Author: Qu Kai, senior DBA of Tongcheng Yilong

background

With the rapid development of the Internet, the business volume may explode in a short period of time, and the corresponding data volume may rapidly increase from hundreds of GB to hundreds of TB. The service provided by the traditional stand-alone database is no longer applicable in terms of system scalability and cost performance. In order to cope with the performance problem of business service access under the large amount of data, the commonly used split database and table schemes of MySQL database will become more and more complicated with the increase of MySQL Sharding (Sharding), and the logic of business access to database will become more and more complicated. In addition, for some tables with multi-dimensional query requirements, additional storage or performance needs to be introduced to meet the query requirements, which will make the business logic more and more heavy, which is not conducive to rapid product iteration.

TiDB architecture

TiDB, as PingCAP’s open source distributed database product, has strong consistency of multiple copies and can be flexibly scaled up and down according to business requirements, and has no awareness of upper-layer business during expansion and contraction. TiDB consists of three core components: TiDB/TiKV/PD.

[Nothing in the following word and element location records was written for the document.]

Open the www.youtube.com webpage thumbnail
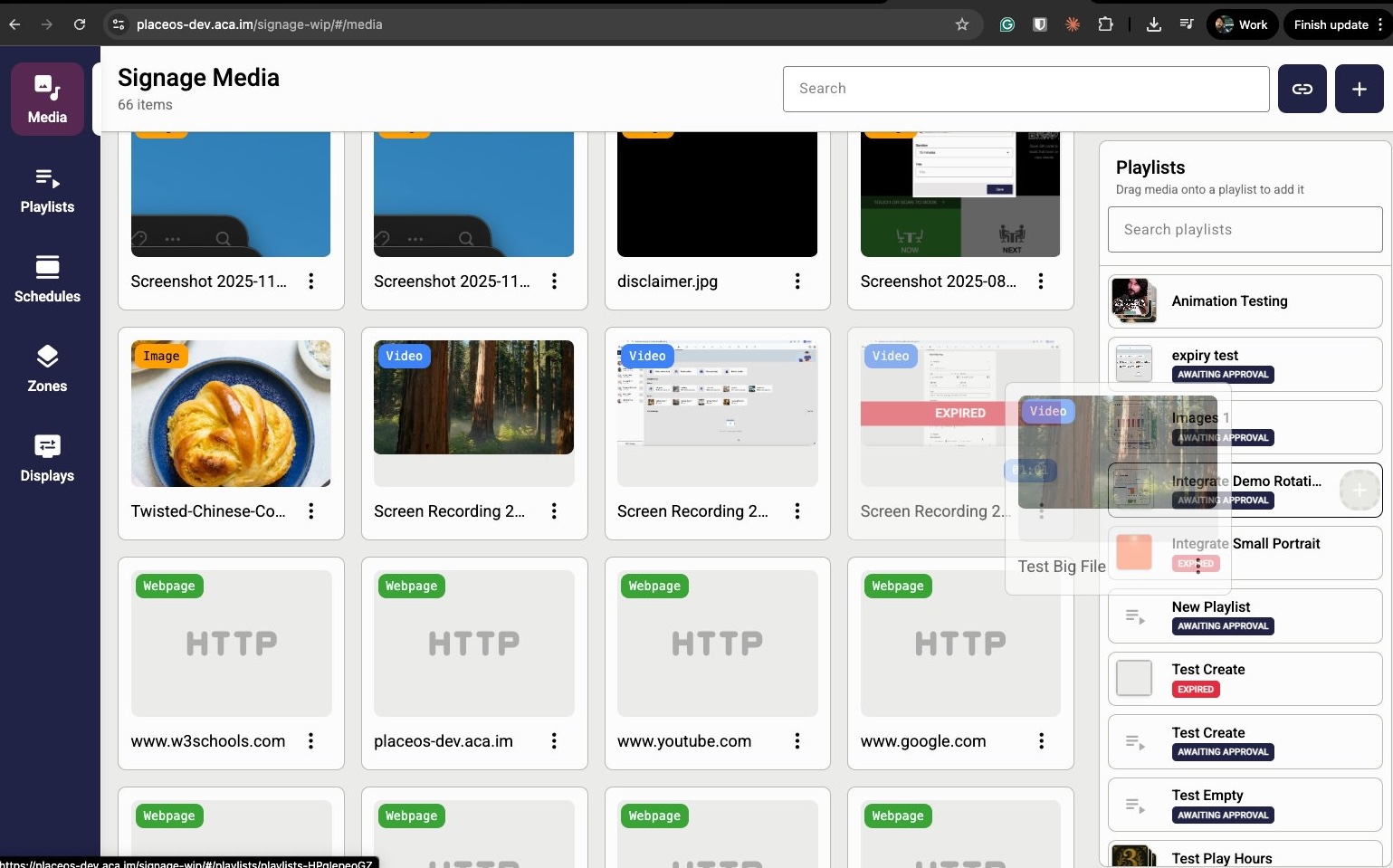The height and width of the screenshot is (868, 1393). [716, 644]
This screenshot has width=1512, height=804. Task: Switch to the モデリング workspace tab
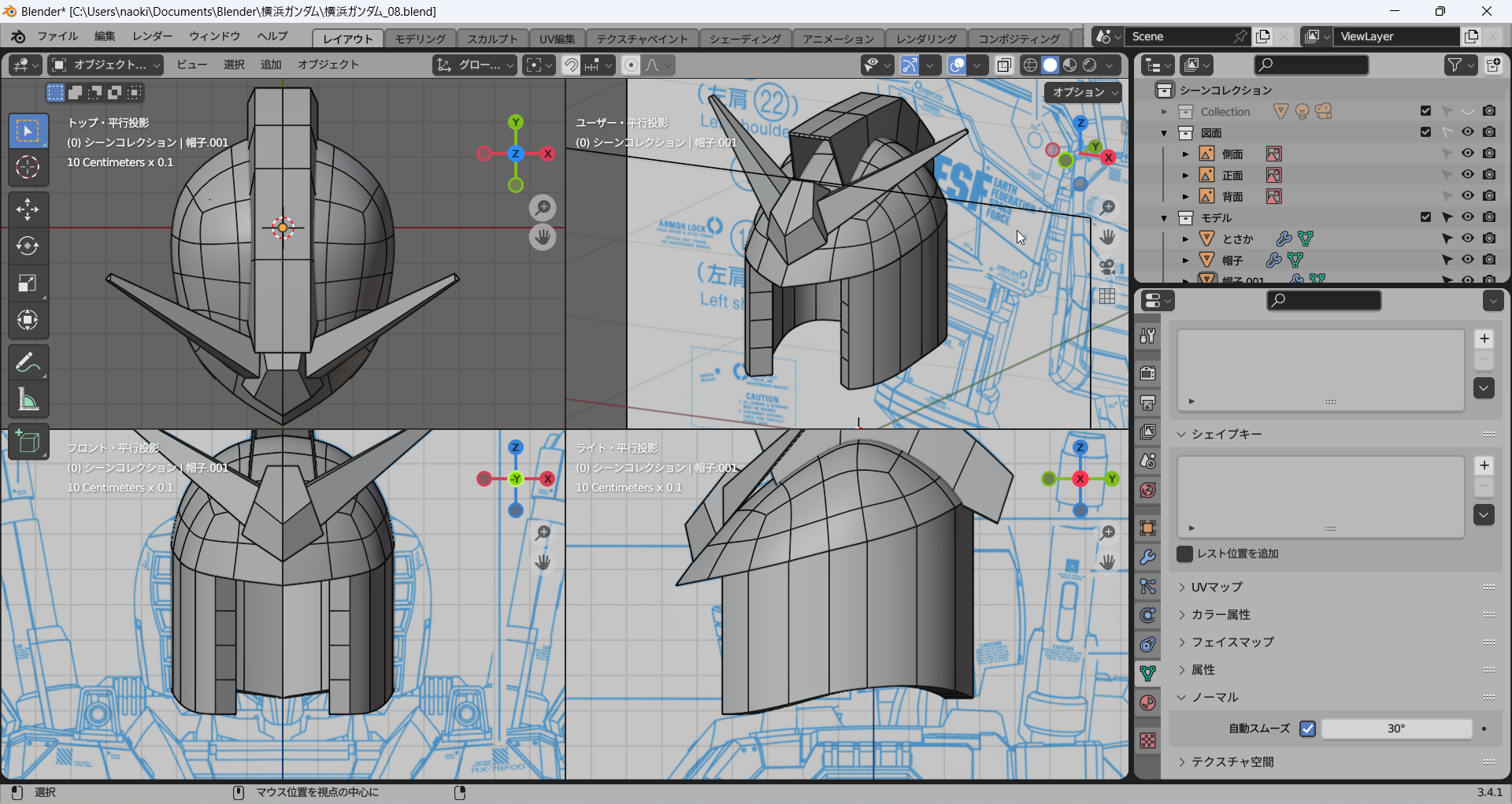coord(420,39)
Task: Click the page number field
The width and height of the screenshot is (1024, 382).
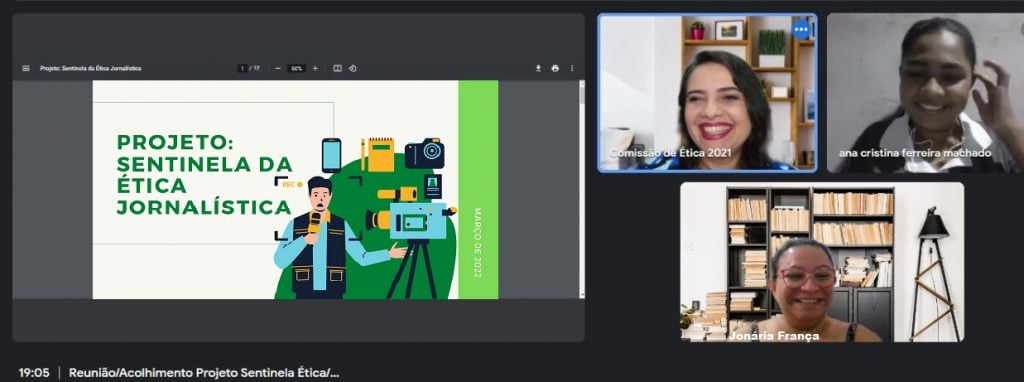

TiDB Server: The parser and optimizer primarily responsible for SQL, which acts as the computing execution layer, as well as client access and interaction.

TiKV Server: it is a set of distributed key-value storage engine, which undertakes the storage layer of the whole database. The horizontal expansion of data and the high availability of multiple copies are realized in this layer.

PD Server: equivalent to the brain of distributed database. On the one hand, PD is responsible for collecting and maintaining the distribution of data in each TiKV node; on the other hand, PD plays the role of scheduler and adopts appropriate scheduling strategies according to data distribution and the load of each storage node to maintain the balance and stability of the whole system.

With the three components above, each role is a multi-node cluster, so the final architecture of TiDB looks like this.

Therefore, the complexity of distributed system itself leads to high cost of manual deployment, operation and maintenance, and error prone. Traditional automatic deployment o&M tools, such as Puppet, Chef, SaltStack, and Ansible, cannot automatically failover nodes when faults occur due to lack of status management, requiring manual intervention by O&M personnel. Some need to write a lot of DSL or even mixed with Shell scripts, poor portability, high maintenance costs.

For TiDB, a complex distributed database, we consider container management of TiDB to achieve the following objectives:

First, shield the underlying physical resources

2. Improve resource utilization (CPU and memory)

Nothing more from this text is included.